Bernice glanced at Millicent, then leaned forward to regard Lester Leith from under level brows. “Now, let’s get this straight. You mean you threw a fur cape out of the window again this afternoon?”
“Oh, I didn’t do it myself,” Leith said. “I engaged a young woman to do it, a very talented actress. You see, I wanted to have her give me an exclusive interview, telling me how it felt to throw an expensive fur cape out a four-story window.”
Again the young women exchanged glances. Bernice Lamen, her tone perceptibly cooler, said, “Well, I’m afraid I can’t do anything to help you.”
Leith opened the small briefcase he was carrying, took out some photographs, and said, “These arc a series of photographs which we took, showing the entire episode. Most interesting, don’t you think?”
After a moment’s hesitation, the two young women moved closer to study the photographs. Leith took a magnifying glass from his pocket and said, “You can see a great many details here. Look at this picture of the crowd leaning out of the window over at the Precision Instrument Designing and Installation Company. I daresay you can recognize many of your fellow workers, Miss Lamen?”
“I should say I can, even without the glass. Why, there’s—”
Leith interrupted her to indicate one of the windows with the point of his lead pencil. “This,” he asked, “is the window of Mr. Bellview’s private office?”
“Yes.”
“I notice what appears to be the back of a young woman standing right here. Would that be near the vault?”
“Yes. The vault door is right there.”
“This man, I take it, is Jason Bellview?”
“Yes.”
Lester Leith said, “Someone over here is holding a broomstick.”
She looked at the photograph, then burst out laughing. “That’s not a broomstick. It’s a gun.”
“A rifle?” Leith asked.
“No,” she said, smiling, “a shotgun. The man who’s trying to play hero is Frank Packerson, the editor of our house organ, the Pidico News. He’s a trapshooting enthusiast. He’d been out in the country doing some shooting over the weekend. He got back to town too late Monday morning to go to his apartment, so he brought his gun up to the office and left it there, as he does occasionally.”

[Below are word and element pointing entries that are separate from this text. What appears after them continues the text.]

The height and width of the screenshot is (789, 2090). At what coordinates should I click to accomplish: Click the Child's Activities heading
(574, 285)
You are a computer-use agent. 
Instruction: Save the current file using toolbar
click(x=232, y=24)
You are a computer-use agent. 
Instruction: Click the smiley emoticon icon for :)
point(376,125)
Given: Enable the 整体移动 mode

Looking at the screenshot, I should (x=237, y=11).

“I see,” Lester Leith said, “and he’s on the lookout for burglars in this picture, I suppose?”
“I guess so. He really did a decent job yesterday. He grabbed his shotgun and dashed out into the corridor as soon as he heard the screaming for police across the street. He says no one except the inventor and, a few moments later, Mr. Bellview appeared in the corridor. That shows pretty conclusively that the taking of the blueprints was an inside job and that... that—”
“Go on,” Leith said.
“That they weren’t taken out as far as the corridor. They’re concealed somewhere in the offices.”
“How many offices would be available as places of concealment?”
She said, “I’ve been thinking that over. There is a whole string of them. They all have communicating doors, and then there’s the corridor which runs the whole length of the offices. But the point is Mr. Leith, that no one went along the corridor and no one crossed the corridor. Packerson is positive on that point. He’d have shot in a minute if he’d seen anything that was out of the way — such as someone running away.”
“That would mean, then, that the blueprints must have been hidden somewhere in the string of offices which are next to the windows that open on the street?” Leith asked.
“Yes.”
Leith said, indicating the photograph with a sweeping gesture of his hand, “Somewhere in the area which is covered in this photograph.”